> [Extrait choisi]
┌──

Si les licenciements sont plus fréquents au sein d’entreprises
qui prospèrent, c’est en parti dû à l’absence
d’un syndicalisme fort qui pourrait jouer le rôle de
contre poids (dans certains secteurs en tous cas).
Bowling for Columbine est
certainement le plus surprenant, le plus passionnant et le
plus instructif de tous les films documentaires présentés.
L’Amérique est un pays qui vit depuis quelques siècles
dans un sentiment de peur, où l’autodéfense
est semble-t-il un droit inscrit dans la constitution. Démission
de l’Etat, résultat : 240 millions d’armes circulent
aux USA. Sa fraîcheur et son audace ont valu à
ce film le prix du cinquante-cinquième festival de
Cannes, ce qui est vraiment mérité. Hasard du
calendrier, Georges W. Bush, qui considère que Michael
Moore représente un danger pour les Etats-Unis, se
trouvait ce jour-là à Paris.
UN
PORTRAIT DU PRODUCTEUR ROBERT EVANS
Un autre documentaire a
marqué le festival : The kid stays in the picture
de Brett Morgen et Nanette Burstein. Très classique
dans sa construction, ce film résume en 90 minutes
la carrière de Robert Evans, le directeur de production
de la Paramount des années 70 et 80. Adapté
de sa propre autobiographie, le film efface presque tous les
aspects négatifs de cette figure emblématique
de Hollywood. Sa relation à la drogue est évoquée
rapidement, alors que ses rapports avec la mafia sont absents.

└──

> [À faire]
1. Résumez en deux phrases l'extrait sur les documentaires de Cannes.
2. Reproduisez à l'identique le passage de l'extrait sur les documentaires de Cannes, de « Si les licenciements » à « films documentaires présentés. ».
3. Répondez à ces questions sur l'extrait sur les documentaires de Cannes.
(a) Combien d'armes circulent aux USA ?
(b) En combien de minutes The kid stays in the picture résume-t-il la carrière de Robert Evans ?
(c) Quel poste Robert Evans occupait-il à la Paramount ?

> [Données fournies]
┌──

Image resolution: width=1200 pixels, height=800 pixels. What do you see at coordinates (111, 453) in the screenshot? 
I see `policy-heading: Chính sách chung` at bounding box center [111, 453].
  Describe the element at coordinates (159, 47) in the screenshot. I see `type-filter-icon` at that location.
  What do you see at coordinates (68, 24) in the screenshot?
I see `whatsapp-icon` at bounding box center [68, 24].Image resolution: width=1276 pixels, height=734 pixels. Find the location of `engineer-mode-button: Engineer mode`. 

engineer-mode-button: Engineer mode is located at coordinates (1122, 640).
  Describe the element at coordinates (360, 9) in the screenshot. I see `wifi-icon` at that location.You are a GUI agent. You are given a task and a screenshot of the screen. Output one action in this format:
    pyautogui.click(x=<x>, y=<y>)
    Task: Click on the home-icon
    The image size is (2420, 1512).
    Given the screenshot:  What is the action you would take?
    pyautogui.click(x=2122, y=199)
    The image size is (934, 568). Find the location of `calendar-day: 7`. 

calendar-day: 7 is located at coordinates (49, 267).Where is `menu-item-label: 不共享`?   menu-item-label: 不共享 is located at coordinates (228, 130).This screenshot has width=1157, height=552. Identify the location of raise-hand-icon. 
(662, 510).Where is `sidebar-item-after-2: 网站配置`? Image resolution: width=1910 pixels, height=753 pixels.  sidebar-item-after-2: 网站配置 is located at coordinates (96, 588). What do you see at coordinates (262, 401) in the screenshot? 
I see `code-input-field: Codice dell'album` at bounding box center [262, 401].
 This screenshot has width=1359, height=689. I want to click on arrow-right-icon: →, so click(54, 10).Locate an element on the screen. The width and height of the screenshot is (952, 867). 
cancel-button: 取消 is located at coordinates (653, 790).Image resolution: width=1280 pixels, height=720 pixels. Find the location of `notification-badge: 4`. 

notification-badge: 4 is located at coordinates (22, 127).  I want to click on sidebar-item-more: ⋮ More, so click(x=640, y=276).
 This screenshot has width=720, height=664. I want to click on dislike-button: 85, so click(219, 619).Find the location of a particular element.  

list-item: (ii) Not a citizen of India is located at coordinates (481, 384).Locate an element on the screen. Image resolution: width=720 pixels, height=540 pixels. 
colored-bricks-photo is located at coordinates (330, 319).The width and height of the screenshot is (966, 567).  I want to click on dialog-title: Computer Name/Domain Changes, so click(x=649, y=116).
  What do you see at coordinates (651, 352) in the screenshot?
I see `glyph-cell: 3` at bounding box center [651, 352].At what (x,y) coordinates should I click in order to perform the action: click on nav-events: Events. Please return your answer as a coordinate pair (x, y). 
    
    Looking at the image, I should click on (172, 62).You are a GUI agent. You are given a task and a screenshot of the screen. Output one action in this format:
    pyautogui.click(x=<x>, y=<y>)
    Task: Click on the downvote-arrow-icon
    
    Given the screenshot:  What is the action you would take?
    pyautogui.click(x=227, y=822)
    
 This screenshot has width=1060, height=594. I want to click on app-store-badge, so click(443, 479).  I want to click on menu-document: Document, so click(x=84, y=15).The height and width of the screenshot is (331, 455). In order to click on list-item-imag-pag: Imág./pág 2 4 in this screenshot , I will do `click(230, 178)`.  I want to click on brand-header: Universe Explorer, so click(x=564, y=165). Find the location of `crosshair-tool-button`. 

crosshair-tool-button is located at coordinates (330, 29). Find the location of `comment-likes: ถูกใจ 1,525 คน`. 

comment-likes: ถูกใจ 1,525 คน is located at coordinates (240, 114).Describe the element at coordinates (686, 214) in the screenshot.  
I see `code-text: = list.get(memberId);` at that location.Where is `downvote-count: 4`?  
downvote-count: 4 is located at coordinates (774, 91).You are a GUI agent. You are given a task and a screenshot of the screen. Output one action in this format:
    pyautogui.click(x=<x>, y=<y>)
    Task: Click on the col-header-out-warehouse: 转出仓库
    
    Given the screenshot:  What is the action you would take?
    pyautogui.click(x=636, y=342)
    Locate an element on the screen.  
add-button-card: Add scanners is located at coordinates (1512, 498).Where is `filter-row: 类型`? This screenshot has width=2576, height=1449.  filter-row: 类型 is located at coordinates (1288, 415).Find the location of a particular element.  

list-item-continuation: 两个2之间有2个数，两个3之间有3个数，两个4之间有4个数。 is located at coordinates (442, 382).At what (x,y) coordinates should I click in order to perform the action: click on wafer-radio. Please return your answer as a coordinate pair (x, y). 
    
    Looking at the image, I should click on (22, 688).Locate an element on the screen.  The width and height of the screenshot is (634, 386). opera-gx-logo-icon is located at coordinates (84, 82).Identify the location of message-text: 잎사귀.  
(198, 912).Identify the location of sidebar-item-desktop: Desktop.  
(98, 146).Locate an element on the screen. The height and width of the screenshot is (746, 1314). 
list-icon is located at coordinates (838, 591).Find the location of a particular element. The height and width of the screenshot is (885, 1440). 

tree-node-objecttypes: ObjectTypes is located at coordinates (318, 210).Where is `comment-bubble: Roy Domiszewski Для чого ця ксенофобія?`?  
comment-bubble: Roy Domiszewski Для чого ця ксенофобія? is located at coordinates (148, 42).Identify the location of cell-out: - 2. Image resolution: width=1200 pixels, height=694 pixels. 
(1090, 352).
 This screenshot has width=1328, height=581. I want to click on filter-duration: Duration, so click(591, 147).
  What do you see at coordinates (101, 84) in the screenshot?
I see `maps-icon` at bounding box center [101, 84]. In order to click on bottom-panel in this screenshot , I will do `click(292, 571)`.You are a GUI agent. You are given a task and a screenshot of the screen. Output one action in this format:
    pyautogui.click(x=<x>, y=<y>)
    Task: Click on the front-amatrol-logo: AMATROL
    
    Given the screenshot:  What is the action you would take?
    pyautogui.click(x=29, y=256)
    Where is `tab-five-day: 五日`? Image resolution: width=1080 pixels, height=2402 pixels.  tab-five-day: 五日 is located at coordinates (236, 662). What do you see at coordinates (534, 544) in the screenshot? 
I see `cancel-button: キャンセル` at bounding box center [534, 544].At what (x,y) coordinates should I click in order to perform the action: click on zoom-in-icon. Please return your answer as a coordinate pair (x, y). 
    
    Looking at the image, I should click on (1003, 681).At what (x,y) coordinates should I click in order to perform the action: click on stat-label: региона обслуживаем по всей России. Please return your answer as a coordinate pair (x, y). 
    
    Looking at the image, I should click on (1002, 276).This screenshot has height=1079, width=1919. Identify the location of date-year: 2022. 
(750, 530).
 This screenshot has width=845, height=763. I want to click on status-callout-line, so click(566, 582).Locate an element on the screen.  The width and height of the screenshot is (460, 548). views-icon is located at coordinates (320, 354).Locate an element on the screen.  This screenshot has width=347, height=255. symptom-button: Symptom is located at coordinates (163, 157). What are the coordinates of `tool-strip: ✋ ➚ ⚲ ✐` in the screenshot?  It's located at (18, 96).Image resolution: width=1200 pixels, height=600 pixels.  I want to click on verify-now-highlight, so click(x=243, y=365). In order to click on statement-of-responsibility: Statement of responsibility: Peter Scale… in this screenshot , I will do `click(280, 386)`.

└──

> [Réponses]
1. Bowling for Columbine y est présenté comme le plus surprenant, le plus passionnant et le plus instructif des films documentaires présentés, et il a reçu le prix du cinquante-cinquième festival de Cannes. L'extrait évoque aussi The kid stays in the picture de Brett Morgen et Nanette Burstein, qui résume en 90 minutes la carrière du producteur Robert Evans en effaçant presque tous les aspects négatifs de cette figure de Hollywood.

2.
Si les licenciements sont plus fréquents au sein d’entreprises
qui prospèrent, c’est en parti dû à l’absence
d’un syndicalisme fort qui pourrait jouer le rôle de
contre poids (dans certains secteurs en tous cas).
Bowling for Columbine est
certainement le plus surprenant, le plus passionnant et le
plus instructif de tous les films documentaires présentés.

3.
(a) 240 millions.
(b) En 90 minutes.
(c) Il était directeur de production de la Paramount dans les années 70 et 80.